There are no facilities provided for endoscopy, bronchoscopy, cardiac cath, angio, CT, MRI, etc.
There is a place for burial of bodies for those who die in the care of the hospital and are not claimed; this is located behind the hospital near the mortuary. We were told that typically those who are left behind are single adults who are not married and do not have children because they are considered “worthless” by “society”.

After we left the hospital, we drove back to Meru with no complications and visited the School for the Mentally Handicapped as a group (not just Jack, John, and Kellye) to see the facility and discuss / present a solution to the water line problem.

The children who are accommodated here generally have Down’s Syndrome, autism, epilepsy, and/or dyslexia. (The latter two really surprised us.)

Children are housed in dorms consisting of 30 beds per dorm (i.e. one large open space) and a house mother who also has a cot in the large room. Some, but not all, have mosquito netting that may be used.

There are 2 dorms for girls and 2 for boys. There is a need for more beds.

We were able to tour some of the classes and see the children being taught different skills.
They have a workshop which provides vocational training (carpentry, jewelry making, and some sewing skills) for both boys and girls once they are older.

There was a group of children who sang and danced for us. They recited, “I can do all things through Him that strengthens me.” They also sang a song welcoming the “mwanambei” who has come to help them; the words translated into something like this:“A wonderful son or daughter visiting them coming with many things. For example, milk, millet, maize, goats, chicken, etc.”

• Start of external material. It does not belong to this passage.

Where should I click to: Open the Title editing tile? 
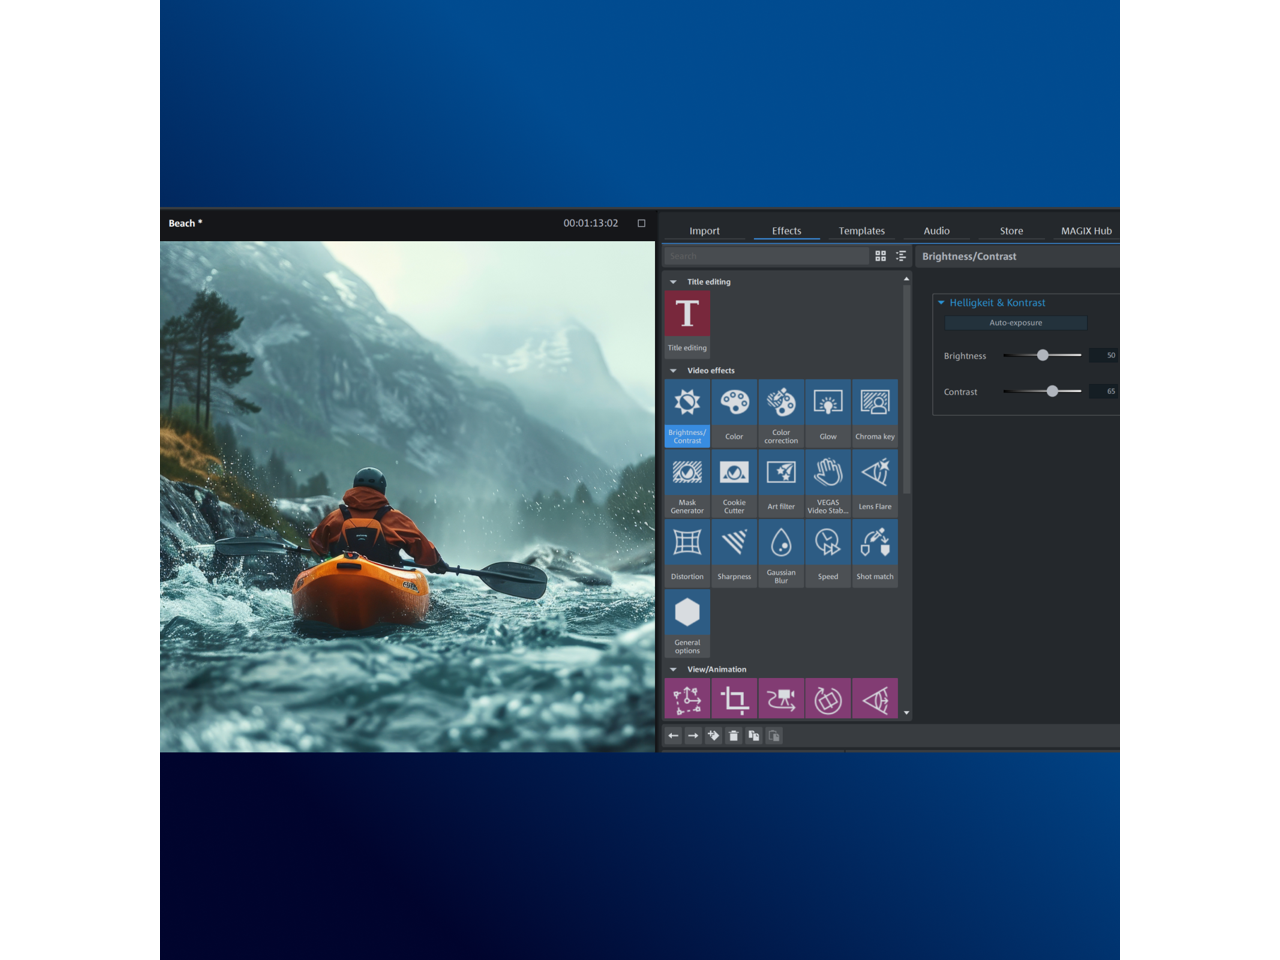[x=687, y=322]
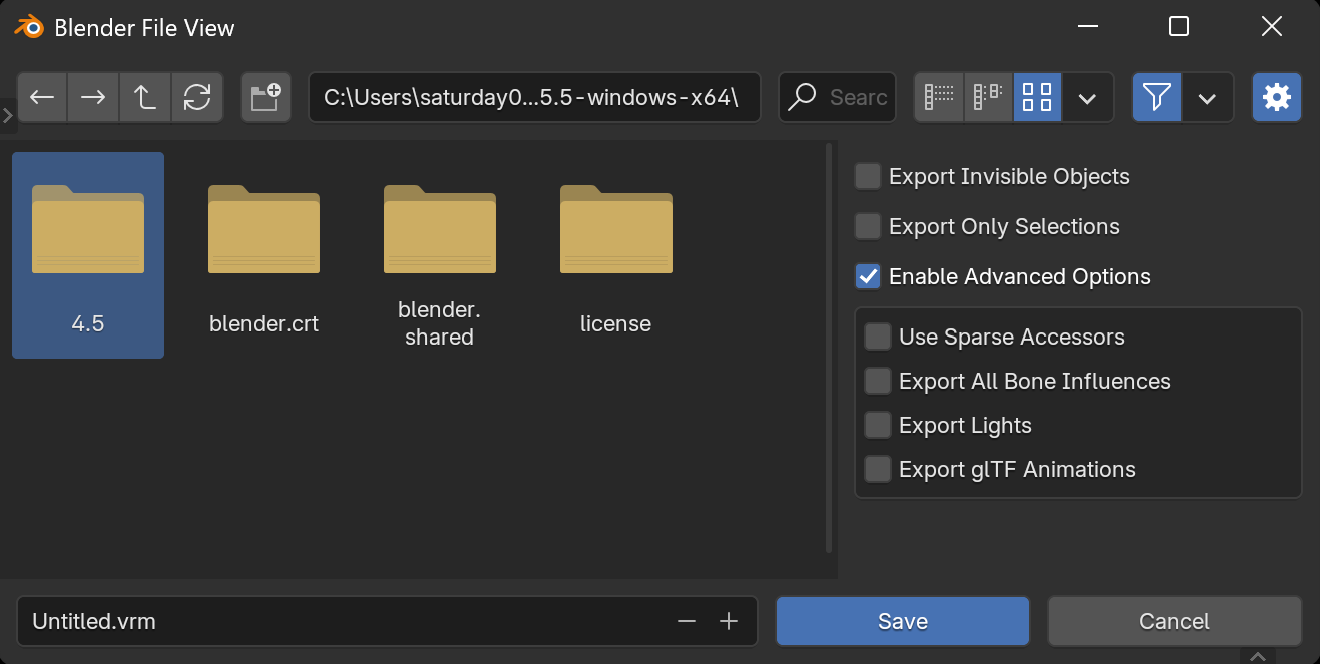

The school was started in 1970 and moved to its current location in 1982. They have grown from 9 students in 1970 to 110 students today; staff has increased from 2 teachers to 17 teachers plus 21 support staff.

The school raises some maize, watermelon, and cows. They also have a mill to grind the maize into flour.

Support staff and materials are provided through government funding.

There is a long waiting list; however, they do not have sufficient classroom space or dorm beds now to accommodate more children.

VIM agreed to work through the Mubichi Foundation to leave enough money now to buy the land for the intake and get an intake built. Then, the VIM team will return to Oklahoma and work with them to try and get the water in place as soon as possible with additional funding.
The VIM team was thanked and asked to consider helping with 2 other projects: (1) providing at least 4 new classrooms, and (2) creating a home science project.

The children and staff were invited to use the new library at the School for the Deaf.
It was clear that the teachers had a love for and patience with the children; likewise, the children appeared to care for the staff about them and were happy to have visitors.
Gifts were provided for the churches represented.

Once we were finished with tea, the tour, the speaking aspects, and the exchange of gifts, we went back to the hotel for supper. Tonight, we had samosas (vegetarian and meat), beef stew, rice, mashed potatoes (this one had maize, peas, and greens in it), and fruit salad with ice cream for desert. After dinner, we met briefly for devotions and to discuss logistics for the next phase of the trip. We then disbursed so that people could pack their bags for an early morning departure.